Feb. 8 -- Richard Reid, accused of having a bomb in his shoes on a trans-Atlantic flight, had support from associates of Osama bin Laden, sources told ABCNEWS.

Officials believe whoever helped Reid may have left evidence behind, including a strand of hair and a palm print in one of his shoes. Reid, a British national, is being held in a Massachusetts jail awaiting trial on federal criminal charges.

According to investigators, Reid's shoes were transformed into a deadly bomb, powerful enough to bring down a commercial airliner. Reid was flying from Paris to Miami on American Airlines on Dec. 22 when he allegedly tried to set off explosives in his shoes with a match. The plane was diverted to Boston, where Reid was arrested.

The sophisticated design required no wires or metal, making the explosives virtually impossible to detect by airport security, sources said. ABCNEWS obtained the first photographs of the shoes.

"[The explosives were] extremely sophisticated and there's no question that this was not something he did by himself," said Matthew A. Levitt, a former FBI analyst and counter terrorism expert. "Reid was a mule."

Reid Had Terrorist Help

ABCNEWS has learned intelligence officials suspect Reid had support from bin Laden associates operating throughout Europe.

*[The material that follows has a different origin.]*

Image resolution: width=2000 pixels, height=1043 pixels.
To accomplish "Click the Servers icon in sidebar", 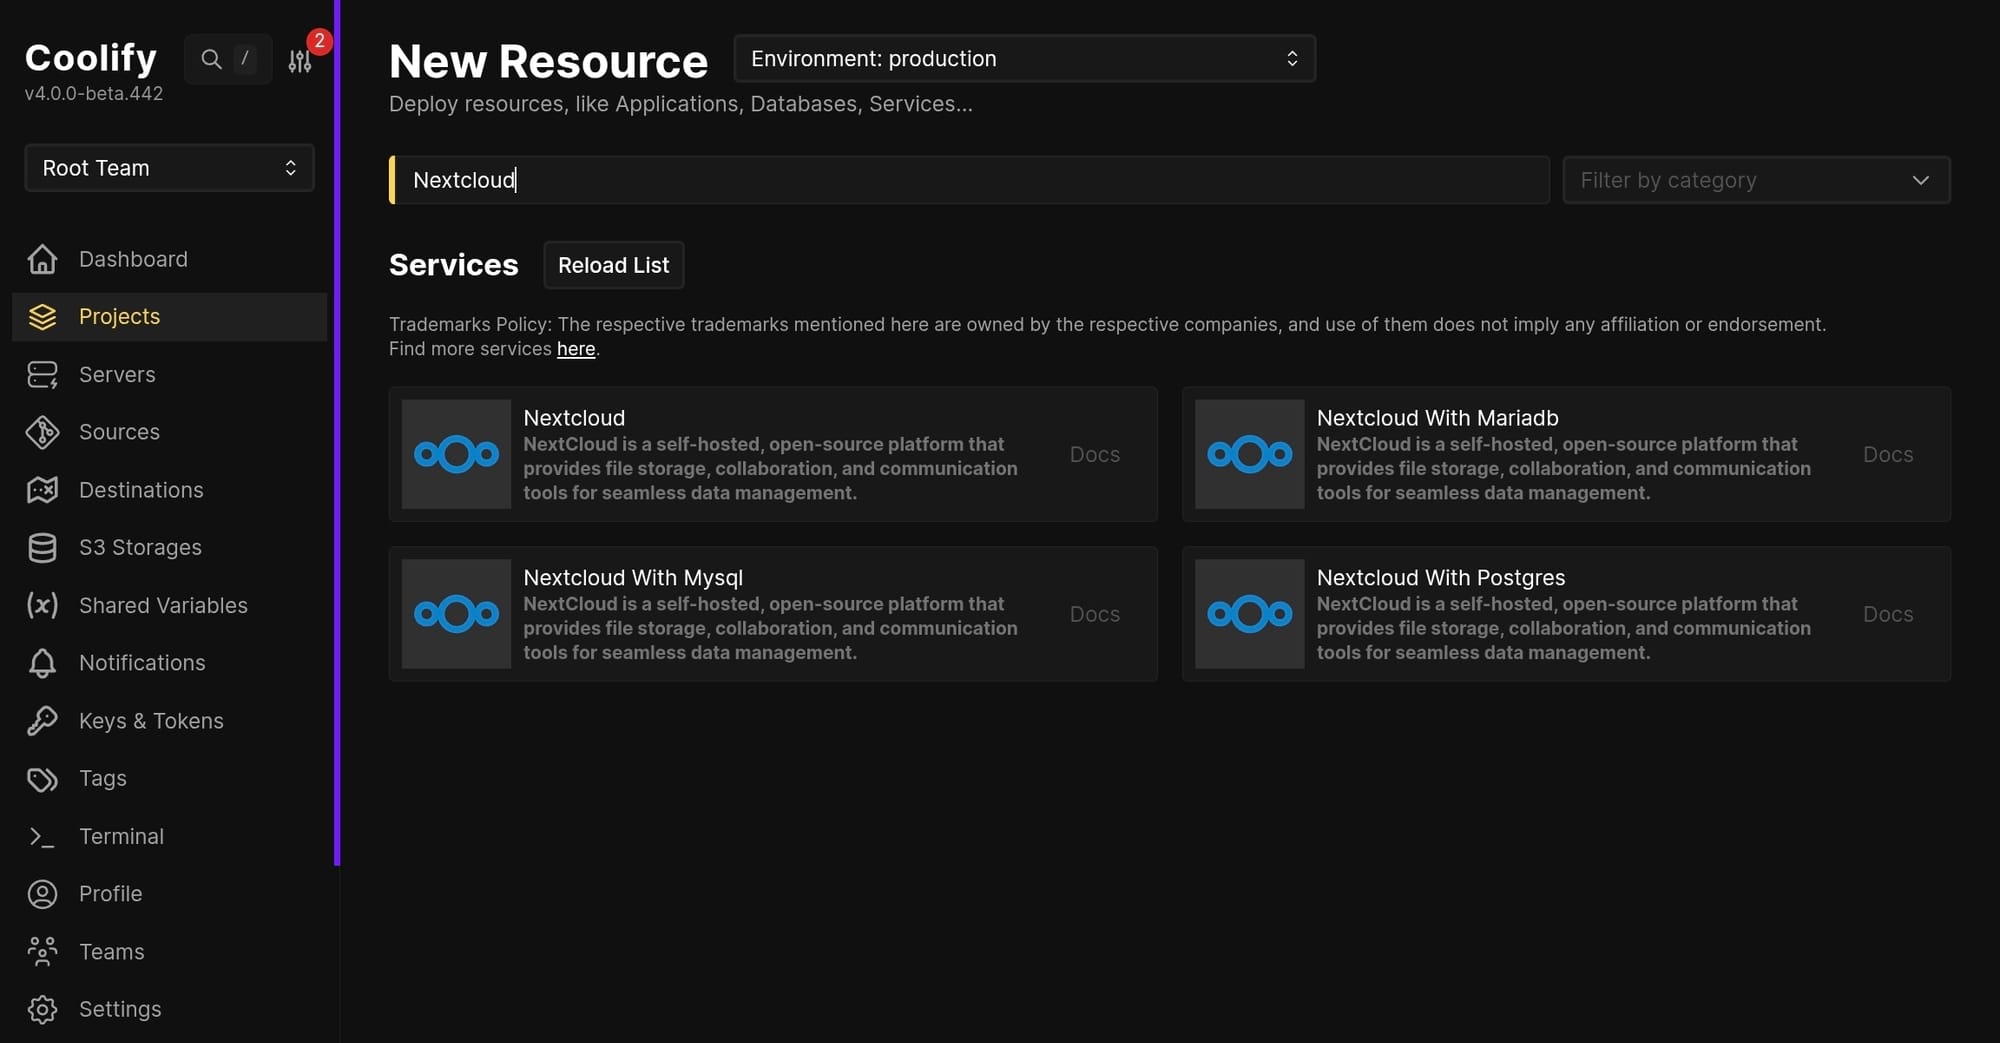I will pyautogui.click(x=42, y=375).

"Reid indeed depended upon a pretty extensive European network that so far remains pretty mysterious," said Alexis Debat, formerly of the French Defense Ministry.

Investigators believe Reid was aided by terrorists in France and Belgium with ties to Djamel Beghal, who is being held in France and is suspected of planning an attack on the U.S. Embassy in Paris.

European investigators suspect Reid traveled to a terrorist safe house in Belgium to pick up the explosives and then made his way to France to meet with a man code-named "The Engineer," an explosives expert who helped design the shoe bomb.

"The funding, the material, the know-how all indicate that there was someone or some group behind this," said Levitt. "And it appears to be al Qaeda."